Aún no se ha dicho algo, aunque sabido, muy importante sobre Javier Bardem y su Oscar: lo ha ganado con el gran vehículo cinematográfico del año. «No es país para viejos» ha conseguido también el Oscar a la mejor película, al mejor director (los Coen) y al mejor guión adaptado (también de ellos, y sobre la novela de Cormac McCarthy).

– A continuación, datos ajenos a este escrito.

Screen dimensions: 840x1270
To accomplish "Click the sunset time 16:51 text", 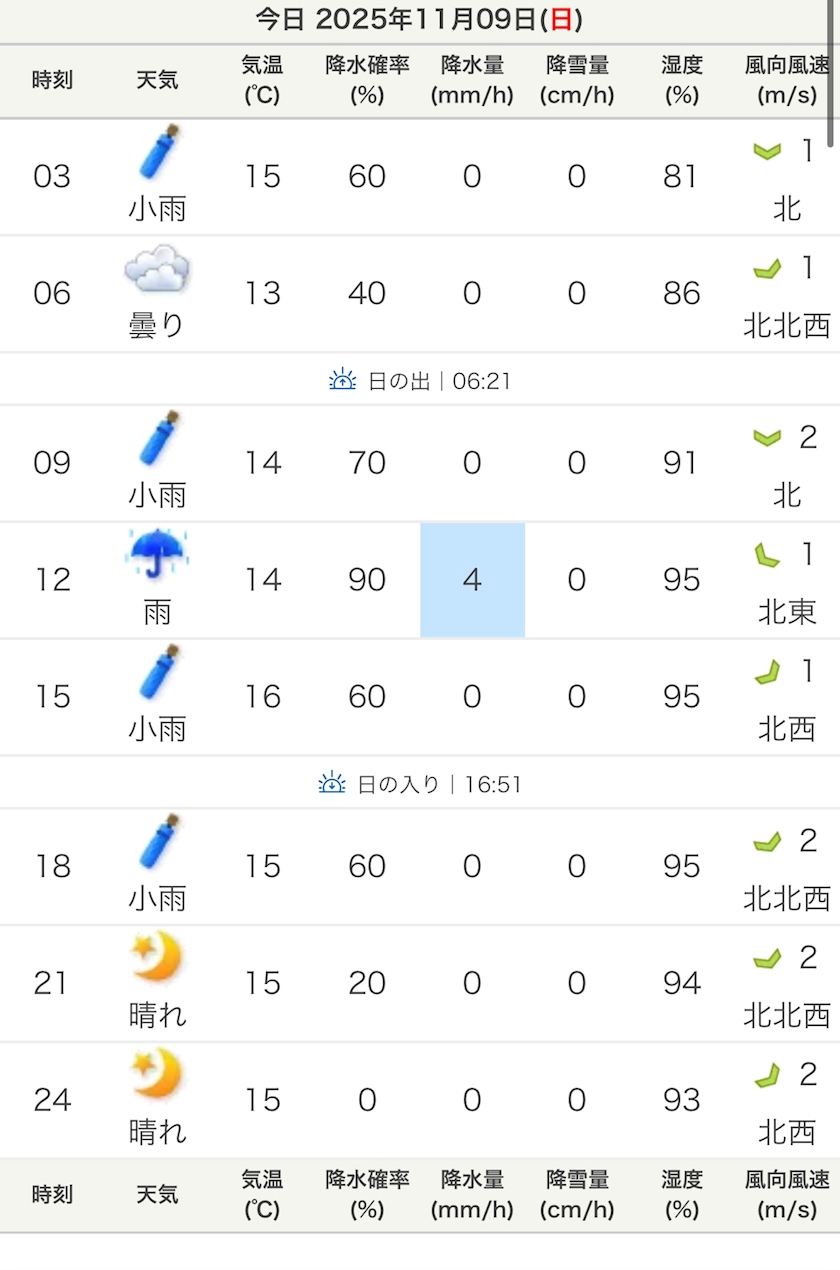I will coord(493,784).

Lo cual es una ventaja, pero también un inconveniente: sobresalir entre lo excelente tiene sus complicaciones, y eso es lo que ha hecho Bardem, convertirse en el ariete de esta gran película.

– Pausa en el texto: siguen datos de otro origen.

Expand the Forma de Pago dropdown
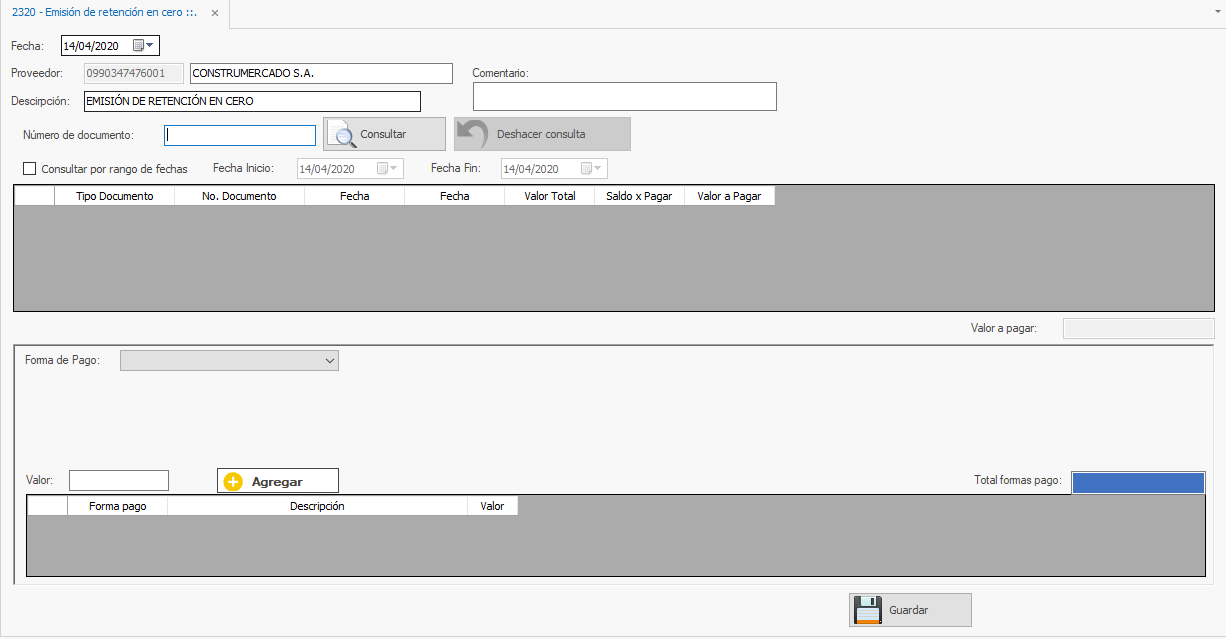Image resolution: width=1226 pixels, height=639 pixels. pos(330,361)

La historia que maceran los Coen es terrible, paradigmática, crepuscular, aleccionadora y amoral; la componen tres hilos y de cada uno de ellos tira una reflexión: la de un hombre ambicioso y con la mala suerte de encontrarse dos millones de dólares en medio de la nada; la de otro hombre aplicado y formal en su trabajo, que consiste en asesinar y en poner un poco de orden en el Mal, y la tercera, la de un sheriff en el último tramo vital de lo que será su derrota, o la derrota de su mundo, un mundo que, como todos, se desmorona como ya reflejara inmejorablemente el viejo western.

Lo que narra en tonos ocres el eremita Cormac McCarthy se convierte en manos de los Coen en una película fronteriza, tanto en lo geográfico como en lo ético, en un viaje por el desierto, los moteles de carretera, los cafés desolados, siempre con el resuello del diablo en el cogote... mientras que ese tercer personaje, el narrador (que interpreta Tommy Lee Jones), será incapaz de impedir que la vida atropelle de modo violento la razón (y la narración, en un final desordenado y urgente, que se escabulle de nuestra mirada como la mano de un carterista)... Y en esta película seca, dura y querodea de un modo vaporoso las ideas de «país» y de «tiempo», Bardem, con un control absoluto y meritorio de su potencia física, con el raquetazo de su irónica gestualidad y con un impúdico sentido del humor levanta este impresentable personaje, lo acerca, lo viste, lo calza y lo peina (¡y cómo lo peina!) hasta dejarlo listo para llevarse el Oscar.

La película y la dedicatoria de Bardem al ganar el premio están, en el fondo, construidas del mismo material: una mirada de melancolía al propio pasado, un estado de ánimo que abarca el elogio de la profesión y el enaltecimiento de lo tuyo, una alabanza de la fortuna..., de encontrarla, de disfrutarla, de no aferrarse a ella.

E. Rodríguez Marcahante, crítico de cine.